3/19/2016

Wpis 2

Iluzja

Jesteś wyjątkowa.


 Obcy: Musimy porozmawiać.
 Eva: Kim ty jesteś?
 Obcy: Mów mi Bill.
 Eva: Może wyjaśnisz mi do cholery, co się tu dzieje Bill?
 Bill: Nie denerwuj się tak Evo. Kopnęło cię niezłe szczęście, że masz zaszczyt w ogóle ze mną rozmawiać.
 Eva: Nie wydaje mi się.
 Ktoś dosypał mi coś do picia? Czy sama coś wzięłam, nawet o tym nie wiedząc?
 Bill: Słyszę twoje myśli i mogę cię zapewnić, że niczego nie brałaś.
 Eva: Co za bezczelność!
 Bill: Skoro powitanie mamy już za sobą pozwól, że w końcu wytłumaczę ci, o co chodzi. Jeśli tu trafiłaś to znaczy, że widziałaś swego dajmona.
 Eva: Dajmon?
 Bill: Dajmon jest twoją duszą, która przejmuje kształt dopasowanego ci zwierzęcia.
 Eva: Mam swojego własnego pupila?
 Bill: Skup się! To nie zwykłe zwierze, tylko twoja dusza!

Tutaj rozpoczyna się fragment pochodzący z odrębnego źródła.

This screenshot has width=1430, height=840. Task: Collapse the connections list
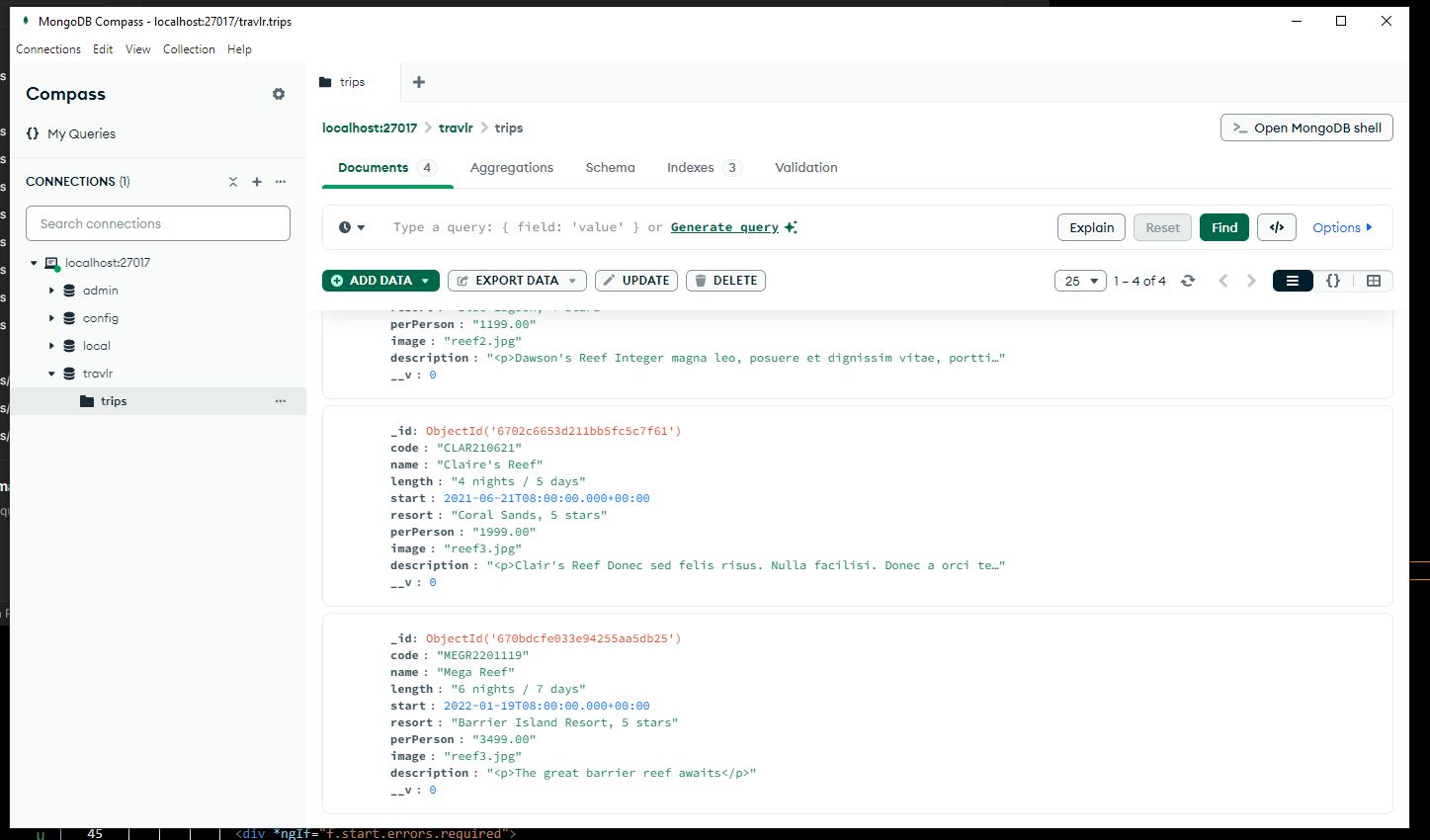(x=233, y=181)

 Spojrzałam na rysia, który jakby się do mnie uśmiechał. Po chwili jednak zmienił się w białego lisa. Niecodzienne zjawisko.

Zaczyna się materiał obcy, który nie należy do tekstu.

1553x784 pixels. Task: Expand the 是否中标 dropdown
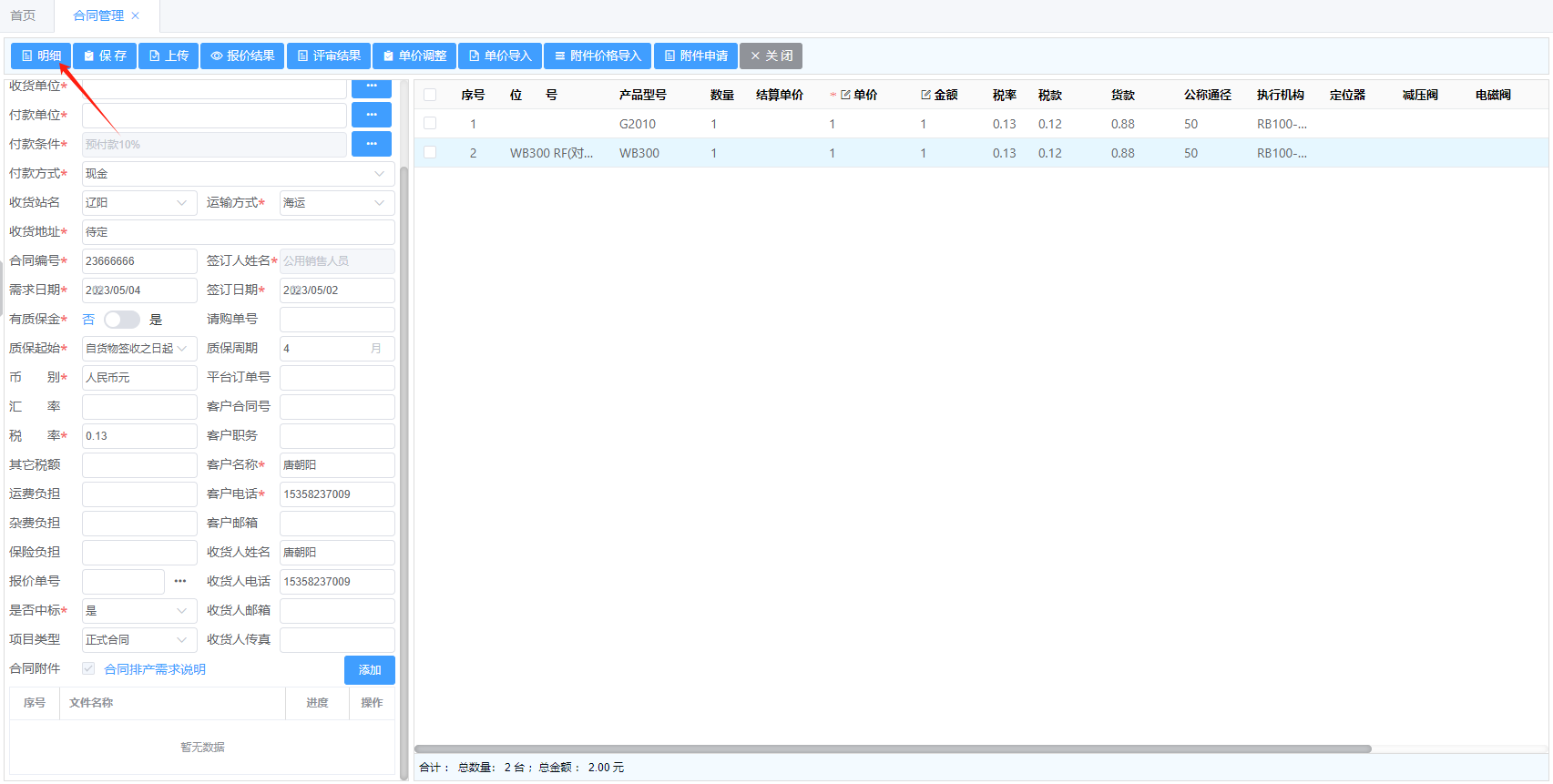(138, 611)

 Eva: Przecież przed chwilą...
 Bill: Tu leży właśnie problem. Twój dajmon już dawno powinien przybrać swój główny kształt. Jesteś jedyną osobą, która tak długo nie może pogodzić się ze swoimi uczuciami.

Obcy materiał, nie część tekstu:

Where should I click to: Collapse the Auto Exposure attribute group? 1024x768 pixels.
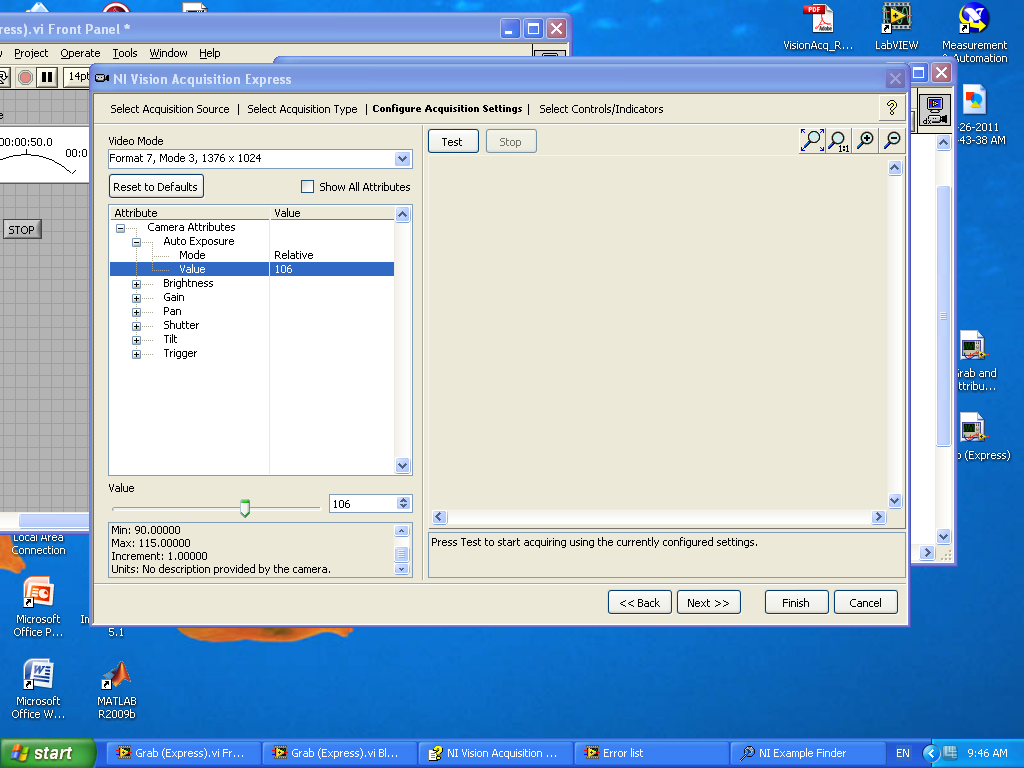coord(136,241)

 Klasnął w dłonie i w jednej sekundzie znów stałam na szkolnym korytarzu. Jestem pewna, że to nie była moja rzeczywistość.
 Eva: Gdzie jestem?
 Bill: To jest jedna z istniejących rzeczywistości. Jak widzisz tu dajmony są na porządku dziennym.
 Istne szaleństwo! Nigdy nie sądziłam, że będę mogła zobaczyć tyle różnych zwierząt na szkolnym korytarzu. Clara szła z łasicą na ramieniu, kiedy mnie zobaczyła uśmiechnęła się serdecznie. Dyrektor szkoły pan Ebenezer miał u swego boku tygrysa. W ogóle mnie to nie zdziwiło, akurat tygrys określał go idealnie. Najbardziej rozbawił mnie widok dajmona Irmy, jest to małpa. Mogłam to przewidzieć.
 Eva: To jest cudowne.
 Bill: Cieszę się, że ci się podoba. Widzisz dajmony są bardzo ważne nie tylko określają charakter i upodobania, ale również znajdują ci partnera na całe życie.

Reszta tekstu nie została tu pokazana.